** Source excerpt **
CSV on the Web Working Group Teleconference

19 Mar 2014


See also: IRC log


Yakov Shafranovich (yakovsh), Dan Brickley (danbri), Gregg Kellogg (gkellogg), Jeni Tennison (JeniT), Ivan Herman (Ivan), Andy Seaborne (AndyS), Matthew Thomas (MathewThomas), David Ceolin (DavideCeolin), Tim Finin (tfinin), Eric Stephan (ericstephan), Alf Eaton (fresco_), Anastasia Dimou (andimou)
Stasinos Konstantopoulos, Jeremy Tandy, Rufus Pollock, Jürgen Umbrich
Jeni, Dan



review last week's minutes

<scribe> ScribeNick: JeniT

<scribe> Scribe: Jeni

<danbri> http://www.w3.org/2014/03/05-csvw-minutes.html

RESOLUTION: Minutes accepted

<danbri> resolved: minutes are a fair record

<AndyS> That was March 5

<AndyS> http://www.w3.org/2014/03/12-csvw-minutes.html

<danbri> http://www.w3.org/2014/03/12-csvw-minutes.html

Model for Tabular Data & Metadata on the Web

<danbri> 'this morning i went through the actions from last week's call

<danbri> basically to add in a section that talks about the various methods of locating metadata

<danbri> about a csv file.

** Problems and tasks **
(a) Rewrite the paragraph of the teleconference minutes that begins "Yakov Shafranovich (yakovsh)" as a list, pairing each person with the handle shown in parentheses.
(b) Return the passage of the teleconference minutes between "See also: IRC" and "Anastasia Dimou (andimou)", inclusive, copied word for word.

** Record set **
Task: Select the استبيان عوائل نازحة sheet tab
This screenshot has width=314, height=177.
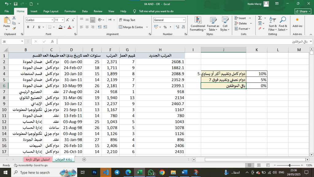Action: (37, 159)
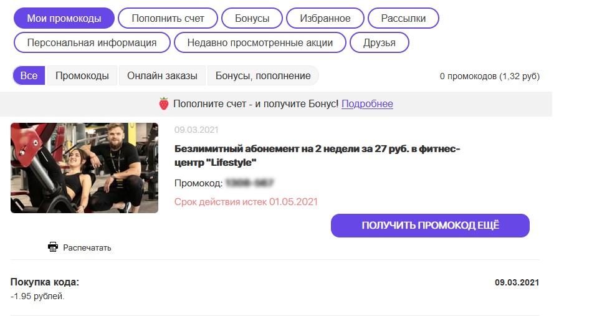This screenshot has height=316, width=597.
Task: Open Персональная информация tab
Action: click(x=92, y=43)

** List of solutions **
(a)
- Yakov Shafranovich: yakovsh
- Dan Brickley: danbri
- Gregg Kellogg: gkellogg
- Jeni Tennison: JeniT
- Ivan Herman: Ivan
- Andy Seaborne: AndyS
- Matthew Thomas: MathewThomas
- David Ceolin: DavideCeolin
- Tim Finin: tfinin
- Eric Stephan: ericstephan
- Alf Eaton: fresco_
- Anastasia Dimou: andimou

(b)
See also: IRC log


Yakov Shafranovich (yakovsh), Dan Brickley (danbri), Gregg Kellogg (gkellogg), Jeni Tennison (JeniT), Ivan Herman (Ivan), Andy Seaborne (AndyS), Matthew Thomas (MathewThomas), David Ceolin (DavideCeolin), Tim Finin (tfinin), Eric Stephan (ericstephan), Alf Eaton (fresco_), Anastasia Dimou (andimou)